Frank à la ligne de départ du 5 km au défi Banque Scotia de Montréal, le 29 avril 2012

Frank à la ligne de départ du 5 km au défi Banque Scotia de Montréal, le 29 avril 2012

              En mai 1999, ma jeune sœur Elaine a été emmenée d’urgence à l’hôpital, se plaignant de douleurs abdominales. Plus tard dans la soirée, elle a dû subir une chirurgie durant laquelle une partie de son côlon a été retiré. Malheureusement, elle avait un cancer du côlon avancé. Tristement, un an plus tard, le 18 mai 2000, elle est décédée à l’âge de seulement 44 ans.

La perte tragique de ma jeune sœur aurait pu être évitée si elle avait été dépistée pour le cancer colorectal.

Quelques années plus tard, à l’âge de 55 ans, une colonoscopie révélait que j’avais moi aussi le cancer du côlon et que je devrais subir une importante chirurgie. Heureusement, à ce jour le cancer n’est pas réapparu.

J’ai été très chanceux. Après avoir été présent auprès de ma sœur lors de sa douloureuse bataille contre le cancer colorectal, je me demande encore, pourquoi j’ai attendu si longtemps pour me faire dépister avant que l’on découvre la maladie. J’imagine que je pensais que cela ne pouvait qu’arriver aux autres. De plus, j’étais embarrassée à l’idée qu’un médecin m’examine, et peut-être que c’était la peur injustifiée de subir un test de dépistage… J’imagine que j’avais peur de ce qu’ils pouvaient découvrir. Quelle idée ridicule!

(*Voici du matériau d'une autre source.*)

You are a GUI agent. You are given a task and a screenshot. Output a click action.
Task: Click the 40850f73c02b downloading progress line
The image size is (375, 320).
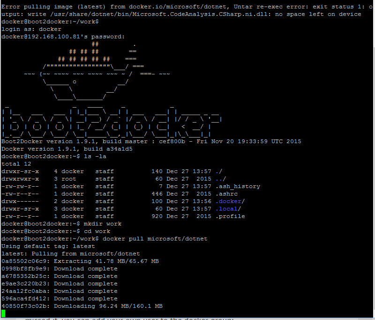tap(82, 306)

En regardant en arrière, je réalise qu’aucune de ces raisons n’était valable pour reporter un test de dépistage. La gravité des séquelles physiques et psychologiques que j’ai vécues suite au diagnostic, ainsi que l’anxiété ressentie par les gens autour de moi, dépasse grandement toutes les craintes associées aux tests de dépistage. La douleur et la souffrance auraient pu être évitées si la maladie avait été détectée avant même qu’elle ne devienne un cancer.

Alors que je récupérais, j’ai ressenti le besoin de faire quelque chose pour éviter que d’autres commettent la même erreur que moi. J’ai contacté l’Association canadienne du cancer colorectal et je leur ai demandé comment je pouvais aider. J’ai commencé en tant que mentor au sein du programme de mentorat de l’ACCC et j’y suis toujours depuis 2008.